PROBLEM REQUIREMENTS: Lines before the one containing "Task: Click the Code Smell icon in issue box" are to be left out; reproduce that line and all the rest of the entries exactly.

SOURCE INFORMATION:
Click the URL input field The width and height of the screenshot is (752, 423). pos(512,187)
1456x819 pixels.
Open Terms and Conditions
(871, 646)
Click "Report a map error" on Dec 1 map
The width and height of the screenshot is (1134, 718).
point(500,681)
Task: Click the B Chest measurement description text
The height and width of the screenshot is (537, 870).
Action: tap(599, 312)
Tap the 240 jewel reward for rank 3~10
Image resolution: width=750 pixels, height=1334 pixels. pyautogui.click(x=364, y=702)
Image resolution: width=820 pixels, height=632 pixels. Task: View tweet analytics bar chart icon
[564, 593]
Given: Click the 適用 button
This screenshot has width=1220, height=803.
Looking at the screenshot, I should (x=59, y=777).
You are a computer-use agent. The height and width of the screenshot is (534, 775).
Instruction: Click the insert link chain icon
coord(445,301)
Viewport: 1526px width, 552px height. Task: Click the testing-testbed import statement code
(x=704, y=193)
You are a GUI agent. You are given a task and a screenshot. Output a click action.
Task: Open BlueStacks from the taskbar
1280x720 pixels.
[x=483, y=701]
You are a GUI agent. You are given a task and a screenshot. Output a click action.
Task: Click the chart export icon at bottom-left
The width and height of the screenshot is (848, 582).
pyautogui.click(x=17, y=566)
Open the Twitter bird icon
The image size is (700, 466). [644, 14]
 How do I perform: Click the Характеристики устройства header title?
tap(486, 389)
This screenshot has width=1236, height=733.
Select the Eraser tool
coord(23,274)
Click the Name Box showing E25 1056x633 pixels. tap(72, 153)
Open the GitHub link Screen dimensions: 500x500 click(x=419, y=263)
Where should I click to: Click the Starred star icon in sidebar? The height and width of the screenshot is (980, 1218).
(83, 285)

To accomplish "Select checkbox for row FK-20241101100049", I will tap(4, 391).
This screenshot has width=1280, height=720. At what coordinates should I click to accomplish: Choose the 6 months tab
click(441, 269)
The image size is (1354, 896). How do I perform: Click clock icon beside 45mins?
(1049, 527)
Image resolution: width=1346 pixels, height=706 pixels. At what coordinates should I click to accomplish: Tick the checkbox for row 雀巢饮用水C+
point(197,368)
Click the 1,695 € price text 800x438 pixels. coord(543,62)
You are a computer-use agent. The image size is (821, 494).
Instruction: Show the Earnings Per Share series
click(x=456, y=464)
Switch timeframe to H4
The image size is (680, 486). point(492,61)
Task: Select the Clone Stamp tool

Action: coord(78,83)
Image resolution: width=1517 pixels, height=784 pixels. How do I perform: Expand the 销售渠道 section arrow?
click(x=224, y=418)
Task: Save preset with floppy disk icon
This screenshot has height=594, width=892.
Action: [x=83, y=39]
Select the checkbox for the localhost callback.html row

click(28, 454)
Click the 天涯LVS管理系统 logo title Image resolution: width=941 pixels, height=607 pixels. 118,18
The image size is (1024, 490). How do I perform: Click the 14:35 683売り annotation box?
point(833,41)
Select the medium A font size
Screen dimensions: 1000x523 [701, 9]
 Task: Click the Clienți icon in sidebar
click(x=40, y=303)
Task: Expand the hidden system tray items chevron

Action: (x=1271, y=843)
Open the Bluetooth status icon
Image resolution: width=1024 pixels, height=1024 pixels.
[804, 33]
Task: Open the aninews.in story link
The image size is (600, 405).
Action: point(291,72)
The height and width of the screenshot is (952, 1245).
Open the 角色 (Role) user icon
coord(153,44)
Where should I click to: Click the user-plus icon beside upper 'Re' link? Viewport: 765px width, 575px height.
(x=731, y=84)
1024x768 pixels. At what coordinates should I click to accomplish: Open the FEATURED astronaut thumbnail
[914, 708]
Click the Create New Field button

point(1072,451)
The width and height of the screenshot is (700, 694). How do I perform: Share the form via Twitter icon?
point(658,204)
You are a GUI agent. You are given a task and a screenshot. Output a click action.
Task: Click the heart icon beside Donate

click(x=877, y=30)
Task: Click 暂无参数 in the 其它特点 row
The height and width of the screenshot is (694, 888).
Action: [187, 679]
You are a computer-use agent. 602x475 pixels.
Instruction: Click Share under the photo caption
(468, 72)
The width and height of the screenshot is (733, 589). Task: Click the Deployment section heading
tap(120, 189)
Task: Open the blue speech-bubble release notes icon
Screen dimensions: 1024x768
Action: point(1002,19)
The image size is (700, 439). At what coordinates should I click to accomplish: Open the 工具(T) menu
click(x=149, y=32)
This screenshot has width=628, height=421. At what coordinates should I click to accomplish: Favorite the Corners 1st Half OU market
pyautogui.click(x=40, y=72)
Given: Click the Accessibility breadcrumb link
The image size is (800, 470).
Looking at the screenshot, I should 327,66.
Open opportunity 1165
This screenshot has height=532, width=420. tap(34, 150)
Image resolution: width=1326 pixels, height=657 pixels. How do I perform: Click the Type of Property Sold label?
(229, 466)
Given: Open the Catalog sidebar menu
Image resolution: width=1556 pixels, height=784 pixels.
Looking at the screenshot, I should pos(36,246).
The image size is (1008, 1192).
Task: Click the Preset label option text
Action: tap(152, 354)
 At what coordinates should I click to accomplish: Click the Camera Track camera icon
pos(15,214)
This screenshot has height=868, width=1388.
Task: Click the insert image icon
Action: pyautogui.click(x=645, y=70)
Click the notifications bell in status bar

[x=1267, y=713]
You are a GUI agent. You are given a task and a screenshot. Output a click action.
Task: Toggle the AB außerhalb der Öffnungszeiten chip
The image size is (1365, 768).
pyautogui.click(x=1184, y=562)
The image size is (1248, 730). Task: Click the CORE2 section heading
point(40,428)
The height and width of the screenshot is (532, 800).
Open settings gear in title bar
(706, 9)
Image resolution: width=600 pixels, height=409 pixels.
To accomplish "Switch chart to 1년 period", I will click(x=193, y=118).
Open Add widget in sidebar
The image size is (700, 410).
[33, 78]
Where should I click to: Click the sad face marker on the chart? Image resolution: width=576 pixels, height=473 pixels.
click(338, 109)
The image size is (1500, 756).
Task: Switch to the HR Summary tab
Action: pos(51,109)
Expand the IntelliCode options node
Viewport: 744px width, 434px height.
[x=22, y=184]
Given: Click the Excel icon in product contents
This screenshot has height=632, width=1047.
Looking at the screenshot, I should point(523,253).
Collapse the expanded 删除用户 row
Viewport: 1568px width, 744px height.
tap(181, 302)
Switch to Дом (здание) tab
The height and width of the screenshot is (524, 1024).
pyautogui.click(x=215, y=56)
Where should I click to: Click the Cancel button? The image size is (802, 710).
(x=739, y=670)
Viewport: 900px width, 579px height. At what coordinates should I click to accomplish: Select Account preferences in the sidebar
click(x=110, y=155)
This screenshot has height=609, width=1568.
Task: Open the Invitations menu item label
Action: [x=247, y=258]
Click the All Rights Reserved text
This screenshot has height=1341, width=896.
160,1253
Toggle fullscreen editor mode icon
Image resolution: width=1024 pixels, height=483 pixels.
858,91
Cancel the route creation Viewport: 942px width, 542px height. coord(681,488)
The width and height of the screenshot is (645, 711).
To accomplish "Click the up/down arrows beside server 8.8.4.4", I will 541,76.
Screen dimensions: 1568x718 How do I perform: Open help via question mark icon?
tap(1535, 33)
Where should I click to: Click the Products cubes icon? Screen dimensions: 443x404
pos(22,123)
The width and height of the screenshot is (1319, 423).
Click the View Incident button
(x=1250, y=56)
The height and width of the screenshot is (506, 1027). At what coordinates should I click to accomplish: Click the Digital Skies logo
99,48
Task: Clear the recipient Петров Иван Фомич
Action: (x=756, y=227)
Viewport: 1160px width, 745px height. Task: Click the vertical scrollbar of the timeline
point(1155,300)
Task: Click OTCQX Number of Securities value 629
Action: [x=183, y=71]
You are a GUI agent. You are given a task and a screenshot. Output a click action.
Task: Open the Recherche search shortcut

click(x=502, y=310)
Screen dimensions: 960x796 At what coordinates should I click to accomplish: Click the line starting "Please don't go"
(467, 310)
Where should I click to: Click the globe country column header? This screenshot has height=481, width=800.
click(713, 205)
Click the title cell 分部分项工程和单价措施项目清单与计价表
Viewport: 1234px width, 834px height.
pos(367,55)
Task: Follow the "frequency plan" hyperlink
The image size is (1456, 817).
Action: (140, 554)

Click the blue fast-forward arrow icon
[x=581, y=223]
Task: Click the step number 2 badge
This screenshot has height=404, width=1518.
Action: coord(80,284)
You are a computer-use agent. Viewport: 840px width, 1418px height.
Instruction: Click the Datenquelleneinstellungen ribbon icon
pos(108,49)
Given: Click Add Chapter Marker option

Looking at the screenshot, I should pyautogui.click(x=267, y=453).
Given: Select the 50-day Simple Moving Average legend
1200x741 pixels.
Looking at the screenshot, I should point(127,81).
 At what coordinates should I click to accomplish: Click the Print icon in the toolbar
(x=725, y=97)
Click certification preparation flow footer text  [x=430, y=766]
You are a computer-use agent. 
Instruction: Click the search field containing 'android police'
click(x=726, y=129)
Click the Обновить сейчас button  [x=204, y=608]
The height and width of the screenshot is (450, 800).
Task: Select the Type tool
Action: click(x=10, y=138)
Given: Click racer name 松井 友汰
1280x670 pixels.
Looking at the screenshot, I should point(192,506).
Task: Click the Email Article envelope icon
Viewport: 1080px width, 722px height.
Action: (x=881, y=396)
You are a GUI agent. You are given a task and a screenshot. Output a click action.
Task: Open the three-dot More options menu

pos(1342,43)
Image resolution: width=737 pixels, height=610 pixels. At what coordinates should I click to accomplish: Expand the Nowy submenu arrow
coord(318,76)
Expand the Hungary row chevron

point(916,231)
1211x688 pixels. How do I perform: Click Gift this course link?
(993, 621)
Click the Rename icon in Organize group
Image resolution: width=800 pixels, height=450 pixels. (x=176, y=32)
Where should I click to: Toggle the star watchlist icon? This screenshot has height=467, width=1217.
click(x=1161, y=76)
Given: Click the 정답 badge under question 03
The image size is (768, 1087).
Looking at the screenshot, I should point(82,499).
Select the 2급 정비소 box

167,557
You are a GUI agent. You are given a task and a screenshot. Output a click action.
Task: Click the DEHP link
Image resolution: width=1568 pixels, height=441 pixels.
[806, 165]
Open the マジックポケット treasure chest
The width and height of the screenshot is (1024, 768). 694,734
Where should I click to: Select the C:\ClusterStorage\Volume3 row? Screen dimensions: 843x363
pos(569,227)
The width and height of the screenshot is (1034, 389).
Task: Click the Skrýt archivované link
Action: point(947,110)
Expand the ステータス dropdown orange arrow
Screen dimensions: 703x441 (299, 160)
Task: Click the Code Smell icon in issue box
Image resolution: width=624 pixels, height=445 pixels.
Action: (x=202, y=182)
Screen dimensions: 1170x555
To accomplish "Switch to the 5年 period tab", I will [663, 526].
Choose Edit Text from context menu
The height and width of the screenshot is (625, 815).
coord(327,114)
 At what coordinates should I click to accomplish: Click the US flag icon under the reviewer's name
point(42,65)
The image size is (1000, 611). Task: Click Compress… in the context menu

ANSWER FOR THIS EXERCISE:
Task: Click the Code Smell icon in issue box
Image resolution: width=624 pixels, height=445 pixels.
Action: (x=202, y=182)
Screen dimensions: 1170x555
To accomplish "Switch to the 5年 period tab", I will [663, 526].
Choose Edit Text from context menu
The height and width of the screenshot is (625, 815).
coord(327,114)
 At what coordinates should I click to accomplish: Click the US flag icon under the reviewer's name
point(42,65)
The image size is (1000, 611). Task: Click Compress… in the context menu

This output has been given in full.